Дантон потребовал слова по поводу прений, которые возвеличивали только имя Ролана. «Никто, — сказал Дантон с притворным уважением, — больше меня не воздает справедливости Ролану. Но если вы делаете ему приглашение остаться, то сделайте такое же и его жене. Я же работал один». При этих словах на скамьях якобинцев раздались взрывы смеха; ропот большинства подавил его и упрекнул Дантона за его неприличный намек; Дантона раздражили эти упреки: «Если уж меня заставляют громко высказать мою мысль, то я напомню, что существовала минута, когда доверие было до такой степени подорвано, что сам Ролан намеревался уехать из Парижа». «Я знаю это дело, — отвечал Луве, — это случилось тогда, когда улицы усеивались пасквилями, наполненными самой гнусной клеветой. (Многочисленные голоса: „Это был Марат!“) Устрашенный за общественное дело, устрашенный за самого. Ролана, я отправился к нему, чтобы указать на опасность. „Если мне угрожает смерть, — сказал он, — то я должен ее дождаться; это будет последним злодейством мятежа“. Значит, если Ролан и мог несколько потерять доверие, то он все-таки сохранил все свое мужество». «Какое дело отечеству до того, — спросил Собрание Ласурс, — есть ли у Ролана умная жена, которая вдохновляет его своими советами, или он черпает их в себе самом? (Рукоплескания.) Такое мелкое средство не достойно Дантона. (Новые и еще более сильные рукоплескания.) Что же касается недостатка энергии, то Ролан мужественно отвечал на злодейские афиши, в которых старались очернить добродетель честного человека. Перестал ли он поддерживать порядок и законность? Перестал ли он срывать маски с агитаторов? (Рукоплескания.) Нужно ли, несмотря на это, пригласить его остаться в министерстве? Нет! Горе благодарным нациям! Я скажу вместе с Тацитом: признательность составляет несчастье наций, потому что она порождает королей». (Новые рукоплескания.).

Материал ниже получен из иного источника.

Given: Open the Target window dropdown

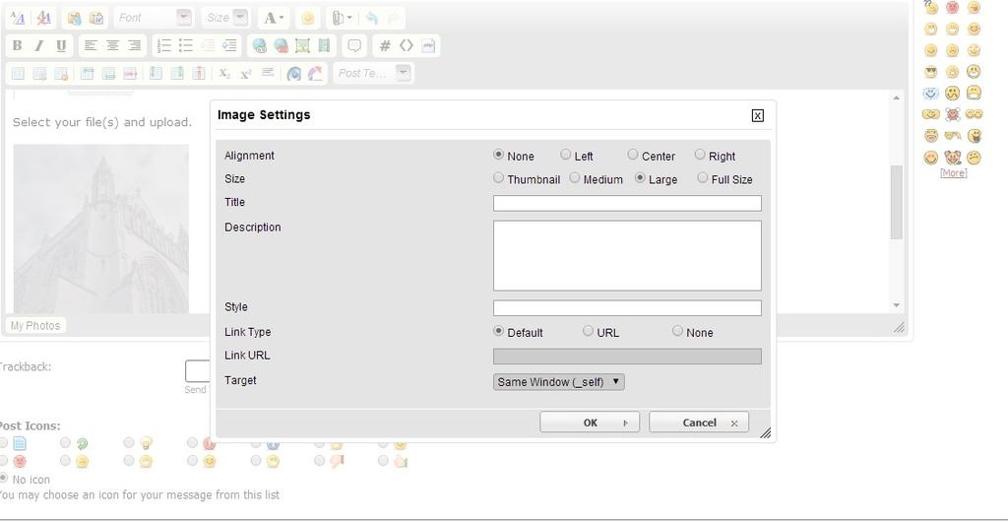Looking at the screenshot, I should (x=559, y=382).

Благодаря этому искусному вмешательству друга Ролана вопрос, не доходя до разрешения, был обойден. На следующий день Ролан написал Конвенту письмо, прочитанное на публичном заседании.
«Конвент, — говорил Ролан в своем письме, — выказал мудрость, не желая придавать отдельному человеку то важное значение, какое могло сообщить его имени торжественное приглашение остаться в правительстве. Впрочем, прения Конвента я для себя считаю за честь; в них с достаточной ясностью проявилась его воля. Этого мне достаточно. Желание Конвента открывает мне дорогу; я смело пойду по ней. Я остаюсь в правительстве. Да, это сопряжено с опасностями. Я их презираю и не страшусь ни одной из них с тех пор, как дело касается спасения отечества. Я посвящаю себя этому делу до самой смерти. Знаю, какие поднимаются бури: люди пламенные принимают свои страсти за добродетели и, думая, что свободе никто не может служить хорошо, кроме них самих, распространяют недоверие ко всем вождям. Но в какой же степени виновен тот человек, который, стоя над этой бессмысленной ордой, хочет обратить ее в орудие своих честолюбивых замыслов! Который, под личиной великодушного снисхождения, старается выставить в благовидном свете ее неистовства!.. Перед вами обличены проекты диктатуры, триумвирата: они существовали… Меня обвиняли в недостатке мужества: я спрошу, в ком проявилось мужество во время плачевных дней, которые следовали за 2 сентября, — в тех людях, которые обвиняли убийц, или в тех, которые им покровительствовали?»